## Given request
Could you edit the records below so that every "part label" reads "component label", with everything else left unchanged?

## Item position entries
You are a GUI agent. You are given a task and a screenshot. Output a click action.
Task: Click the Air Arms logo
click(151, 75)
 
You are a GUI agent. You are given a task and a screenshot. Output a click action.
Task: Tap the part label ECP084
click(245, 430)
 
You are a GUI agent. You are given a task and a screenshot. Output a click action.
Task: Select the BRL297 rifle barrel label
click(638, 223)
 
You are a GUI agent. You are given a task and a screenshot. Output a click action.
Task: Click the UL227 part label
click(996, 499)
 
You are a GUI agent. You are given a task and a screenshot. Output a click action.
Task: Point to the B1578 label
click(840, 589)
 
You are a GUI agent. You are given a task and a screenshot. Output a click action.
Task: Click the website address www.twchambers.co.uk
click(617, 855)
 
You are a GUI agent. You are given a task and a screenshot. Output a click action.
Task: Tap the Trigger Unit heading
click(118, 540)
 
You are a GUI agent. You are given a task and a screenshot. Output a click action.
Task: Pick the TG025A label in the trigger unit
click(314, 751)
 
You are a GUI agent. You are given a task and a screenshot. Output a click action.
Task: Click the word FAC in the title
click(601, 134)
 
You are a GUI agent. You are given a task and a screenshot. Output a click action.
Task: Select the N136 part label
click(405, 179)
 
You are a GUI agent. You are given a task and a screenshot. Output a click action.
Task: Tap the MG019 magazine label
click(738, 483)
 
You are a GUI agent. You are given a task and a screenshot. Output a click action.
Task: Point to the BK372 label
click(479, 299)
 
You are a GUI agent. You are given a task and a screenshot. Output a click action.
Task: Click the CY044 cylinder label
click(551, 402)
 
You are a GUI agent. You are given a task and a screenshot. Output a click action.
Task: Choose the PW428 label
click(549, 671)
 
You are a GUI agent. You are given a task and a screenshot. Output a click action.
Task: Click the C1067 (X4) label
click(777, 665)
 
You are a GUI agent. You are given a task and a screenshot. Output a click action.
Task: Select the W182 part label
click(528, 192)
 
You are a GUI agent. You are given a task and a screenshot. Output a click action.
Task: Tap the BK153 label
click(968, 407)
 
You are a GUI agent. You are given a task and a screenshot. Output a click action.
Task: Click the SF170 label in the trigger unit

## Finished task
You are a GUI agent. You are given a task and a screenshot. Output a click action.
Task: Click the Air Arms logo
click(151, 75)
 
You are a GUI agent. You are given a task and a screenshot. Output a click action.
Task: Tap the component label ECP084
click(245, 430)
 
You are a GUI agent. You are given a task and a screenshot. Output a click action.
Task: Select the BRL297 rifle barrel label
click(638, 223)
 
You are a GUI agent. You are given a task and a screenshot. Output a click action.
Task: Click the UL227 component label
click(996, 499)
 
You are a GUI agent. You are given a task and a screenshot. Output a click action.
Task: Point to the B1578 label
click(840, 589)
 
You are a GUI agent. You are given a task and a screenshot. Output a click action.
Task: Click the website address www.twchambers.co.uk
click(617, 855)
 
You are a GUI agent. You are given a task and a screenshot. Output a click action.
Task: Tap the Trigger Unit heading
click(118, 540)
 
You are a GUI agent. You are given a task and a screenshot. Output a click action.
Task: Pick the TG025A label in the trigger unit
click(314, 751)
 
You are a GUI agent. You are given a task and a screenshot. Output a click action.
Task: Click the word FAC in the title
click(601, 134)
 
You are a GUI agent. You are given a task and a screenshot. Output a click action.
Task: Select the N136 component label
click(405, 179)
 
You are a GUI agent. You are given a task and a screenshot. Output a click action.
Task: Tap the MG019 magazine label
click(738, 483)
 
You are a GUI agent. You are given a task and a screenshot. Output a click action.
Task: Point to the BK372 label
click(479, 299)
 
You are a GUI agent. You are given a task and a screenshot. Output a click action.
Task: Click the CY044 cylinder label
click(551, 402)
 
You are a GUI agent. You are given a task and a screenshot. Output a click action.
Task: Choose the PW428 label
click(549, 671)
 
You are a GUI agent. You are given a task and a screenshot. Output a click action.
Task: Click the C1067 (X4) label
click(777, 665)
 
You are a GUI agent. You are given a task and a screenshot. Output a click action.
Task: Select the W182 component label
click(528, 192)
 
You are a GUI agent. You are given a task and a screenshot. Output a click action.
Task: Tap the BK153 label
click(968, 407)
 
You are a GUI agent. You are given a task and a screenshot. Output a click action.
Task: Click the SF170 label in the trigger unit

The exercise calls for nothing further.